Your task ▸ Every record must be copied exactly.
------------------------------------
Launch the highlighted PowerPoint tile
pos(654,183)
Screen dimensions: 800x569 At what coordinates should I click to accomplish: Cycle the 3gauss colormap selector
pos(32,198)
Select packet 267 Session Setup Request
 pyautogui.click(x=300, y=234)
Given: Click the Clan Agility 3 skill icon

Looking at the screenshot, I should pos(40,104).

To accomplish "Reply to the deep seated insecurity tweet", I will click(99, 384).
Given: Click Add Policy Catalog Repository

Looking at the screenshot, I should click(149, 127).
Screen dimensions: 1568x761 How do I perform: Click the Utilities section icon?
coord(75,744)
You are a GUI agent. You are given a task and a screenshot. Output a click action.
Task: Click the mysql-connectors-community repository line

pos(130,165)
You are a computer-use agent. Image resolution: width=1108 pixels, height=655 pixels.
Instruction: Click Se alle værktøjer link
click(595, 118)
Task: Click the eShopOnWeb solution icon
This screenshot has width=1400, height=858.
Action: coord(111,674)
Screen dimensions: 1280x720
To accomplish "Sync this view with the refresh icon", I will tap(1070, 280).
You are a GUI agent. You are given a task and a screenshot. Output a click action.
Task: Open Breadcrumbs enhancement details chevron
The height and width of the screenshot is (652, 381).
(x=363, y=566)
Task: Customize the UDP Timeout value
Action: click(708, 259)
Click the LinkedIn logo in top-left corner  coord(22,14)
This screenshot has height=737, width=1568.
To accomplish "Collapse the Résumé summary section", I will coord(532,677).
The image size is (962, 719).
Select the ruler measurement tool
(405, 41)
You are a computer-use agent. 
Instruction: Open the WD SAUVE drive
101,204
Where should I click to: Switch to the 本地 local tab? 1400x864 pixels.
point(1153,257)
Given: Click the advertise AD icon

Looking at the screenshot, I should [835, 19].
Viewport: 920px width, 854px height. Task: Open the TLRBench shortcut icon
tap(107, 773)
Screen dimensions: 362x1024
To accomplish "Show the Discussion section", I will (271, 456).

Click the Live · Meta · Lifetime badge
------------------------------------
Answer box ▸
Launch the highlighted PowerPoint tile
pos(654,183)
Screen dimensions: 800x569 At what coordinates should I click to accomplish: Cycle the 3gauss colormap selector
pos(32,198)
Select packet 267 Session Setup Request
 pyautogui.click(x=300, y=234)
Given: Click the Clan Agility 3 skill icon

Looking at the screenshot, I should pos(40,104).

To accomplish "Reply to the deep seated insecurity tweet", I will click(99, 384).
Given: Click Add Policy Catalog Repository

Looking at the screenshot, I should click(149, 127).
Screen dimensions: 1568x761 How do I perform: Click the Utilities section icon?
coord(75,744)
You are a GUI agent. You are given a task and a screenshot. Output a click action.
Task: Click the mysql-connectors-community repository line

pos(130,165)
You are a computer-use agent. Image resolution: width=1108 pixels, height=655 pixels.
Instruction: Click Se alle værktøjer link
click(595, 118)
Task: Click the eShopOnWeb solution icon
This screenshot has width=1400, height=858.
Action: coord(111,674)
Screen dimensions: 1280x720
To accomplish "Sync this view with the refresh icon", I will tap(1070, 280).
You are a GUI agent. You are given a task and a screenshot. Output a click action.
Task: Open Breadcrumbs enhancement details chevron
The height and width of the screenshot is (652, 381).
(x=363, y=566)
Task: Customize the UDP Timeout value
Action: click(708, 259)
Click the LinkedIn logo in top-left corner  coord(22,14)
This screenshot has height=737, width=1568.
To accomplish "Collapse the Résumé summary section", I will coord(532,677).
The image size is (962, 719).
Select the ruler measurement tool
(405, 41)
You are a computer-use agent. 
Instruction: Open the WD SAUVE drive
101,204
Where should I click to: Switch to the 本地 local tab? 1400x864 pixels.
point(1153,257)
Given: Click the advertise AD icon

Looking at the screenshot, I should [835, 19].
Viewport: 920px width, 854px height. Task: Open the TLRBench shortcut icon
tap(107, 773)
Screen dimensions: 362x1024
To accomplish "Show the Discussion section", I will (271, 456).

Click the Live · Meta · Lifetime badge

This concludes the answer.